En temps de pandémie… de l’ombre à la lumière…sucrée

Que peut-on faire lorsque chaque personne dans notre entourage pourrait être porteur d’une terrible maladie ?
Nous devons continuer d’essayer de vivre nos vies le plus normalement possible. Je suis un étudiant à UBC et pendant le Temps d’Avant (c’est le nom que j’ai donné au temps avant cette pandémie), j’avais une vie d’étudiant bien remplie. Il y avait des fêtes toutes les fins de semaine, je révisais mes cours avec mes amis à la bibliothèque, et surtout je ne me méfiais pas lorsque j’allais au supermarché ou si je serrais la main de mes amis. Le Temps d’Avant était un monde beaucoup plus insouciant qui n’avait pas encore ressenti les effets dévastateurs de la COVID-19.

Lorsque la pandémie a commencé, j’ai beaucoup réfléchi à la peur et à l’appréhension que je ressentais au quotidien. Ces émotions m’ont rappelé un épisode d’une émission de télé que j’aimais regarder quand j’étais enfant, Doctor Who. Cette émission raconte l’histoire d’un extraterrestre qui s’appelle le Docteur, et qui voyage dans le temps. Une de ses aventures l’amène dans la plus grande bibliothèque de l’univers où le Docteur découvre que celle-ci a été envahie par des monstres de l’ombre qui s’appellent les Vashta Nerada. Ces monstres microscopiques vivent en essaims dans n’importe quelle ombre projetée par le soleil. Si quelqu’un a la malchance d’être touché par une des ombres des Vashta Nerada, il est dévoré instantanément. Le Docteur passe cet épisode entier à fuir les ombres, craignant quelque chose qu’il ne peut pas voir.

+--

> Tâches à réaliser:
**1)** Recopiez mot pour mot le passage du texte sur la pandémie qui va de « Lorsque la pandémie » à « peut pas voir. ».
**2)** Répondez à ces questions sur le texte sur la pandémie :
(a) Quel nom est donné à la période qui précède la pandémie ?
(b) Dans quel lieu une aventure du Docteur l'amène-t-elle ?
(c) Comment s'appellent les monstres de l'ombre qui envahissent ce lieu ?

> Extrait de données:
+--

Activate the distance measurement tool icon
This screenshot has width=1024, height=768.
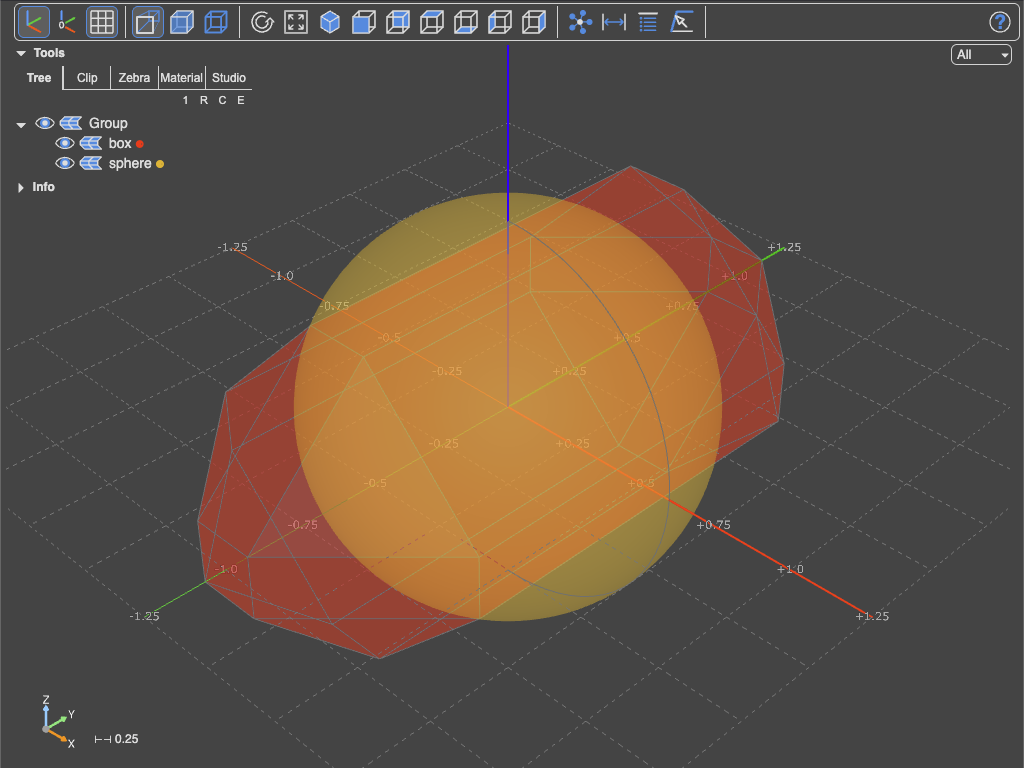614,22
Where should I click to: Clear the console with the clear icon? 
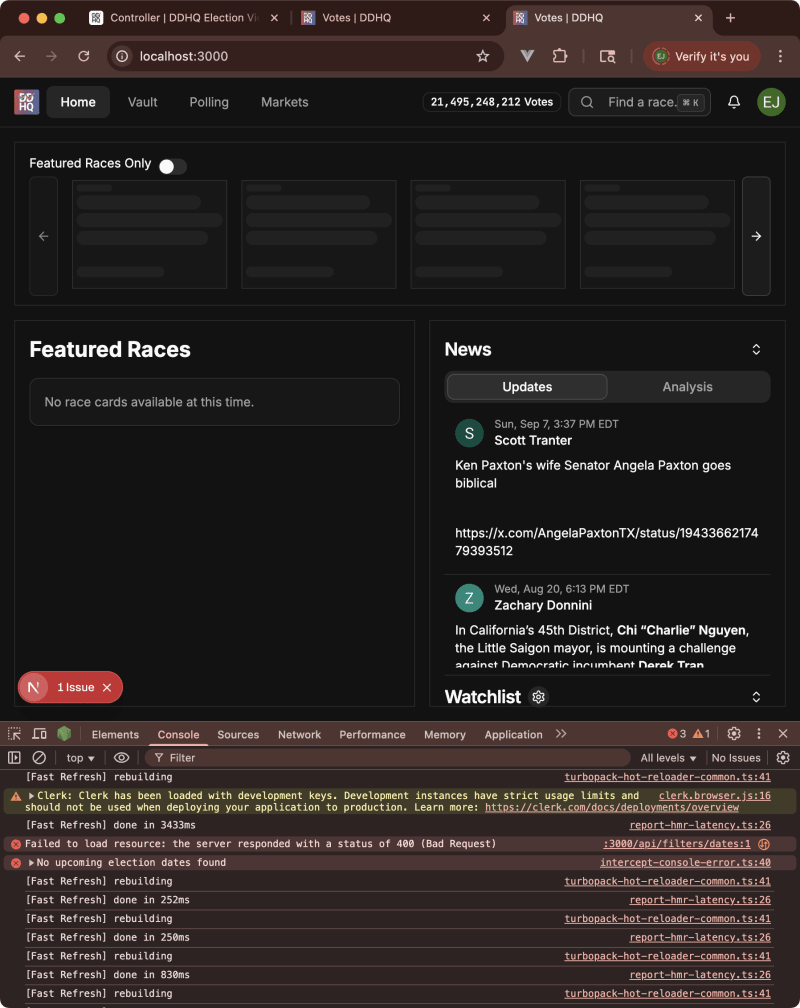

+--

> Résultats:
**1)**
Lorsque la pandémie a commencé, j’ai beaucoup réfléchi à la peur et à l’appréhension que je ressentais au quotidien. Ces émotions m’ont rappelé un épisode d’une émission de télé que j’aimais regarder quand j’étais enfant, Doctor Who. Cette émission raconte l’histoire d’un extraterrestre qui s’appelle le Docteur, et qui voyage dans le temps. Une de ses aventures l’amène dans la plus grande bibliothèque de l’univers où le Docteur découvre que celle-ci a été envahie par des monstres de l’ombre qui s’appellent les Vashta Nerada. Ces monstres microscopiques vivent en essaims dans n’importe quelle ombre projetée par le soleil. Si quelqu’un a la malchance d’être touché par une des ombres des Vashta Nerada, il est dévoré instantanément. Le Docteur passe cet épisode entier à fuir les ombres, craignant quelque chose qu’il ne peut pas voir.

**2)**
(a) Le Temps d'Avant.
(b) Dans la plus grande bibliothèque de l'univers.
(c) Les Vashta Nerada.